When it comes to rape, African Americans theoretically receive equal protection under the law but do not actually receive equity in the application of the law. Equality without equity provides a pathway for African Americans to continuously find themselves lynched and victimized by the justice system, time and time again. Although Emmett Till’s death was over 60 years ago, the physical slaughter and disregard for his body are emblematically carried out by the social and judicial nullification of African Americans’ lives today.
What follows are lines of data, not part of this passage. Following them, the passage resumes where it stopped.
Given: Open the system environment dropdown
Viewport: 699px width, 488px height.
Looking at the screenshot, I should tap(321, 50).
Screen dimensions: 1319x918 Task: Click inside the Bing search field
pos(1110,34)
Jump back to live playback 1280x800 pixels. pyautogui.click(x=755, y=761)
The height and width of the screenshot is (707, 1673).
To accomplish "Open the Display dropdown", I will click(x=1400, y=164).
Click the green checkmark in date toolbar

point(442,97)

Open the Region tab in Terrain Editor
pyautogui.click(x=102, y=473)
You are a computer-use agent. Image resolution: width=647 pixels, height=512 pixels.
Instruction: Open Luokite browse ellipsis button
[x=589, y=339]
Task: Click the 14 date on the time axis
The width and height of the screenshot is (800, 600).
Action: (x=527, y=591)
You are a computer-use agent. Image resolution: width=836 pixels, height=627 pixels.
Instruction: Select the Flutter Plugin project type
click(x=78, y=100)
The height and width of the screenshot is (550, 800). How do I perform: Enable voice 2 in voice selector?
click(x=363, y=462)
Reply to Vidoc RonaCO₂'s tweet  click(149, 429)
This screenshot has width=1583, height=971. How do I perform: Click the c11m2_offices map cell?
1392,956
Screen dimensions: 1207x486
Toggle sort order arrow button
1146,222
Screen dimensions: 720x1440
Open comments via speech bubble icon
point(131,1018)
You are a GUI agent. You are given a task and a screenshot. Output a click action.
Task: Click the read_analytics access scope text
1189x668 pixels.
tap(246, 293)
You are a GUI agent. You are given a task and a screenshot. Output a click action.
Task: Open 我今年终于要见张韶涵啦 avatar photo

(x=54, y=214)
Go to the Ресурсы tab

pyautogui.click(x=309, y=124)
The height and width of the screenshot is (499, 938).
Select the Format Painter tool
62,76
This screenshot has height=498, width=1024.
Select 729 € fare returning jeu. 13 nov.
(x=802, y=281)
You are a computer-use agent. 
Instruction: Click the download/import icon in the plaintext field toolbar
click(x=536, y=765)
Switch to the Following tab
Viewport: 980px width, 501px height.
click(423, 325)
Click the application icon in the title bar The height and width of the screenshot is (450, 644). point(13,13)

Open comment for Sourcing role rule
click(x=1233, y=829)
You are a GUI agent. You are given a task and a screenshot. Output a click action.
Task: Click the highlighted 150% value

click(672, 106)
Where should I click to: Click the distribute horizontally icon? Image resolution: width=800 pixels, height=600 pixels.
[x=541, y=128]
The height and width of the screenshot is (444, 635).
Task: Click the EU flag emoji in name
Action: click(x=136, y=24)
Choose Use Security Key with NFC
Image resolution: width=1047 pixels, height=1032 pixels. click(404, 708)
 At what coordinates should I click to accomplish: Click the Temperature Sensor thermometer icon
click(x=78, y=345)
In 1955, the imbalance of justice prevented Till—whose eye was beaten from its socket, who was fatally shot, and whose body was weighed down by a 75-pound fan—from receiving justice. Today, the scales of justice continue to weigh down African American men; moreover, African American women are still beaten down by a judicial system that refuses to protect them under the law.


There are so many cases like that of our modern-day Emmett Till, who is serving a 100-year sentence for the rape of two white girls. Furthermore, there are also countless Betty Jean Owenses who have never come forward because of the presumption of guilt their race carries. Their stories, along with many others, represent the unchanged and reoccurring reinforcement of power and ownership when it comes to the bodies of African American women, accompanied by the presumption of guilt when it comes to African American men. When a woman comes forward with an accusation of rape against any man, the issue shouldn’t be the law treating her as it did when she was property because of her race. By altering the application of the law, all women—especially African American women—should be seen as a human and therefore deserving of protection under the law.

A legal scholar once commented, “While white women have been spared at all costs, African-American women’s bodies have always been like a buffet for white men to have, and take, and come back as often as they wanted.” Both history and our present legal system prove this to be true.